- [Text]:
# Planted Tank??



## Mrs.HataFree (7 mo ago)

Hey.. Im kinda new to the aquarium life.. I had a 10 gallon tank I put together from scratch around 2013ish with some fish, the $1 or $2 fish just in case I killed them but I loved putting together my tank.. It was my happy place.. Well it is time, and I'm in need of another tank but I wanted to do a 10 gallon planted aquarium with or without " Pangio genus loaches " with a live weeping willow bonsai or something awesome like that... Anyway ANY and ALL advice about all things Aquariums is very much WANTED and MOST definitely NEEDED!! Thanks..


----------



## susankat (Nov 15, 2008)

Why not get a 20 or 29 gal. lot easier to plant, Bonsai is a great choice, I love the looks of them. Just make sure you use a reputable source. I get all my plants and hardscape from BucePlants.com quality, healthy and snail free.


----------



## The Fish Lady (9 mo ago)

Mrs.HataFree said:


> Hey.. Im kinda new to the aquarium life.. I had a 10 gallon tank I put together from scratch around 2013ish with some fish, the $1 or $2 fish just in case I killed them but I loved putting together my tank.. It was my happy place.. Well it is time, and I'm in need of another tank but I wanted to do a 10 gallon planted aquarium with or without " Pangio genus loaches " with a live weeping willow bonsai or something awesome like that... Anyway ANY and ALL advice about all things Aquariums is very much WANTED and MOST definitely NEEDED!! Thanks..


Hi! 😃 The Fish Lady here! Nice to meet you!😃
How exciting!😃 it sounds like sooo much fun! And, you'll put some small loaches in with it! Wow!😃
I have an idea, when you are finished, be sure to post pictures; okay? 😃
Just be sure to use a really good dirt (substrate) on the very bottom level with possibly a "tab" fertilizer then after the you place the plants, lay down a freshwater sand then.


----------



## Mrs.HataFree (7 mo ago)

susankat said:


> Why not get a 20 or 29 gal. lot easier to plant, Bonsai is a great choice, I love the looks of them. Just make sure you use a reputable source. I get all my plants and hardscape from BucePlants.com quality, healthy and snail free.
> [/QUOot the tank for free..


----------



## Mrs.HataFree (7 mo ago)

Hi.. @susankat.. I am real good at impulse buying stuff without thinking it thru and I have learned that sometimes you can find stuff that might be used or discounted. Thanks I'm going to check it out..


----------

- [Data provided]:
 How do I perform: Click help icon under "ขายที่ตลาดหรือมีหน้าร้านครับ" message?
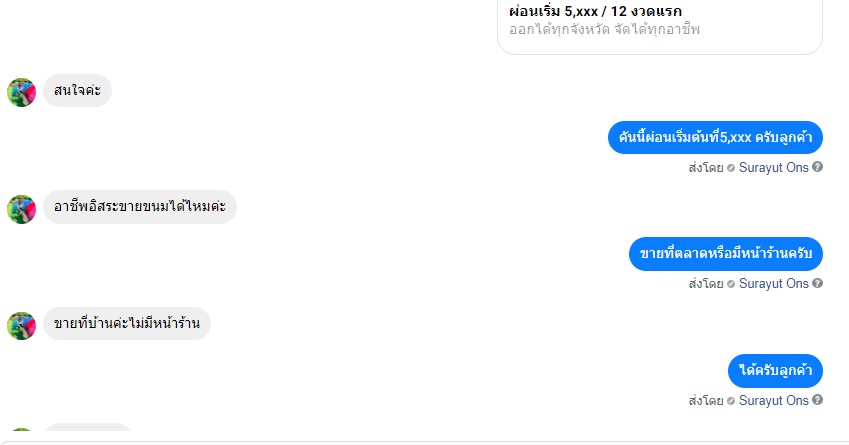point(818,283)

- [Set of tasks]:
• 1. Transcribe the passage of the planted tank thread that opens with the words containing "# Planted Tank??" and closes with "(Nov 15, 2008)".
• 2. Do these statements agree with the planted tank thread? (a) susankat suggests a 20 or 29 gallon tank as easier to plant. (b) Mrs.HataFree's first tank held 20 gallons. (c) susankat describes what she gets from BucePlants.com as snail free. Answer yes or no for each, and quote the deciding words.

- [Solved problems]:
• 1.
# Planted Tank??



## Mrs.HataFree (7 mo ago)

Hey.. Im kinda new to the aquarium life.. I had a 10 gallon tank I put together from scratch around 2013ish with some fish, the $1 or $2 fish just in case I killed them but I loved putting together my tank.. It was my happy place.. Well it is time, and I'm in need of another tank but I wanted to do a 10 gallon planted aquarium with or without " Pangio genus loaches " with a live weeping willow bonsai or something awesome like that... Anyway ANY and ALL advice about all things Aquariums is very much WANTED and MOST definitely NEEDED!! Thanks..


----------



## susankat (Nov 15, 2008)

• 2.
(a) Yes: "Why not get a 20 or 29 gal. lot easier to plant"
(b) No: "I had a 10 gallon tank I put together from scratch around 2013ish"
(c) Yes: "I get all my plants and hardscape from BucePlants.com quality, healthy and snail free."